Guttstadt is a multi-instrumentalist who, among other things, plays both the ney and the guitar. As a result, the instruments on the record sometimes have a decidedly Turkish character, while echoes of Arab or Persian music are also heard. "Tarapzade" is the 35-year-old musician and author's debut album – the result of a three-year-long creative journey, but also of a life lived between worlds.

 

 

The child of a German mother and Turkish father, Guttstadt was born in Hamburg and now lives in Berlin. His late father came from the Konya region and was a Hafiz, meaning he could recite the entire Koran by heart. He subsequently became a teacher and a socialist, and was forced to leave Turkey due to persecution. Once settled in Hanover, he started publishing his own exile newspaper.

Between two stools

"I wanted the album to express my cultural identity," says Guttstadt. "I realise that I often rub people up the wrong way. Either I engage too much with tradition and Ottoman culture, which some people don't understand, or religious people don't get why I listen to hip-hop, so it's often a question of the devil or the deep blue sea."

But on the album, this contradiction seems to resolve itself. In Guttstadt's music, traditional and modern blend together into a self-assured whole: "I don't see any tension there; everything harmonises wonderfully. Tarapzade is me saying: this is me, deal with it."

A track called "Hararet", for instance, comes over entirely as a hip-hop piece, but is underlaid with a breathy zikr of the syllable "hay", which Sufis repeat in their rituals.

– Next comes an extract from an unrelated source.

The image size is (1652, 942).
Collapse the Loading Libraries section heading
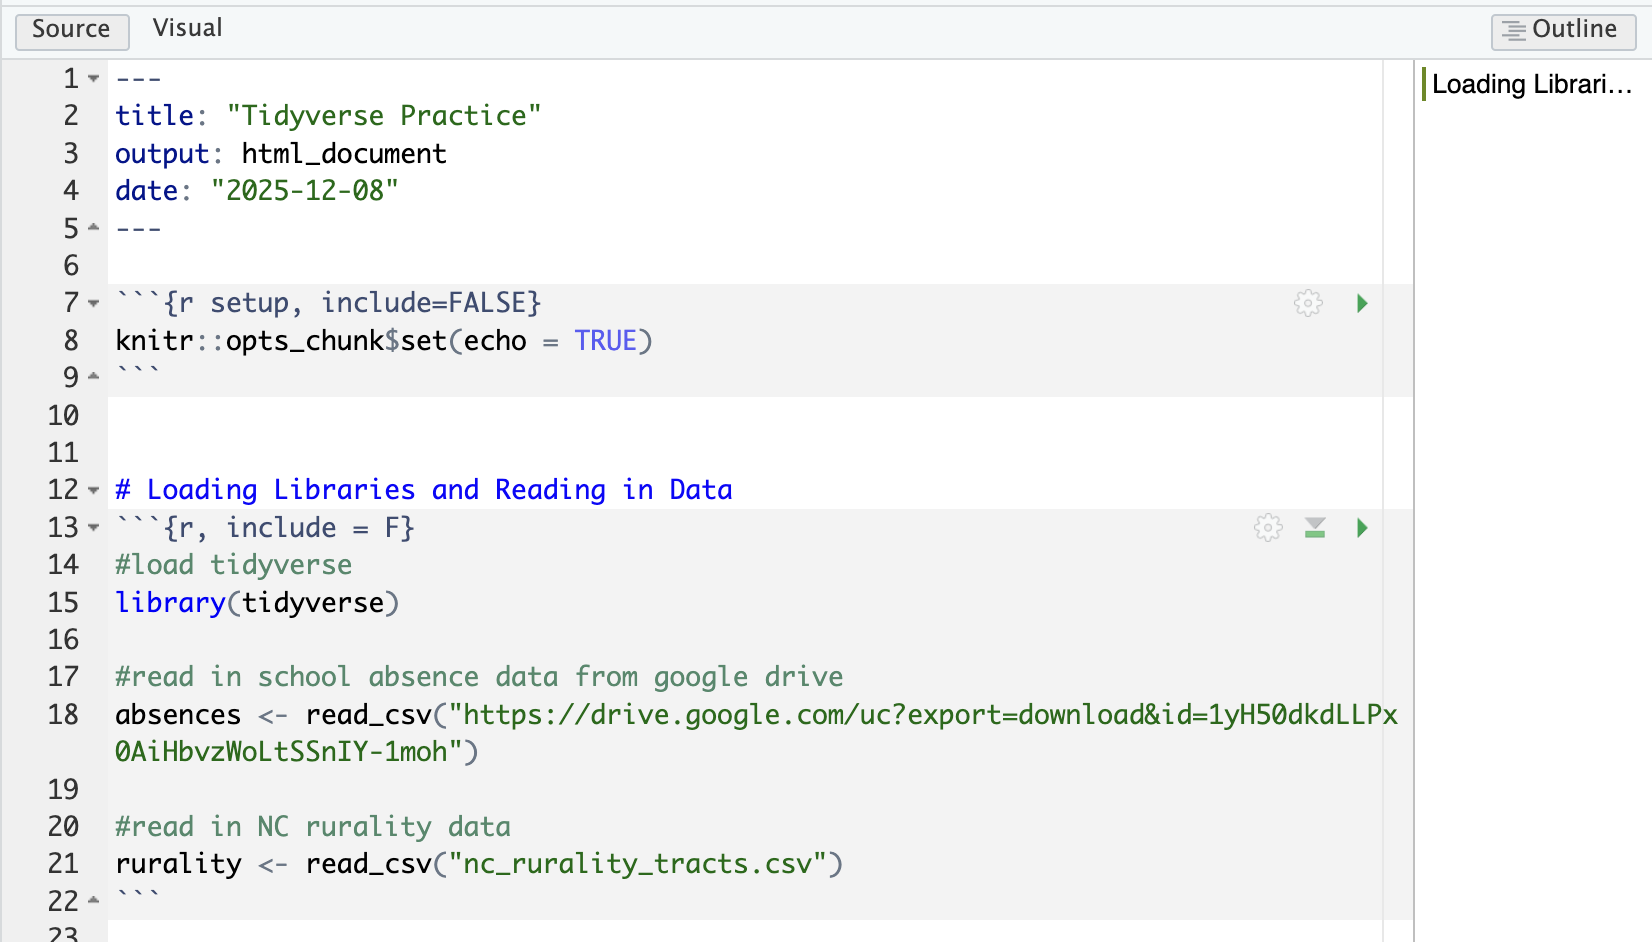[94, 490]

Al-Hay is one of the ninety-nine names of Allah, and can be translated as "the living one" or "life-giving". The song's lyrics are taken from a poem by the Anatolian saint Haci Bektas Veli, whose tomb in central Anatolia is one of Turkey's foremost places of pilgrimage.

Musician Tayfun Guttstadt plays the ney (image: Anton Tal )
Between two worlds: Berlin musician Tayfun Guttstadt brings traditional Turkish music together with modern hip hop elements in his new album "Tarapzade". "I wanted the album to show my cultural identity," says Guttstadt. "I realise that I often rub people up the wrong way. Either I engage too much with tradition and Ottoman culture, which some people don't understand, or religious people don't get why I listen to hip-hop, so I often fall between two stools"

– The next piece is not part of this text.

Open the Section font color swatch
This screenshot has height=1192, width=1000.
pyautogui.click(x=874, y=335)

The lyrics taken from Haci Bektas contain the line, "Whatever you are seeking, seek it in yourself. You will not find it in Jerusalem, Mecca, or on the Haj". The Sufi principle of introspection seems to suit the project of cultural self-exploration that Guttstadt's album represents.

Leading people back to their inner selves again and again, and explaining the meaning of life to them, so that they don't abide mechanically by the traditional forms and rules of religion, is a recurring motif in the verses of the wise men and saints of Anatolia. Many people in Turkey today have little access to this mystical heritage. And in Europe, this side of Turkish culture is scarcely known.

A treasure trove of spiritual poetry

"I wanted to show how beautiful the tradition of spiritual poetry is, and what a great treasure trove it is," says Guttstadt. "Tarapzade" plunges into the spiritual roots of the Anatolian tradition, which ultimately has a universal message. "I believe there is a lot to find there, and that treasure doesn't only belong to those who regard themselves as Turkish Muslims. It's a cultural heritage that should be kept alive."

Guttstadt's own verses clearly also draw on Sufi poetry, though with new elements mixed into it. One example of this is the song "Sekilsiz Ayna" (literally: 'mirror of the shapeless'): "We are the nightingales of an age that is yet to come / We are the transparent envelope of a letter not yet read / the open window through which no light comes / We, who cannot be measured by counting, are the mirror of the shapeless."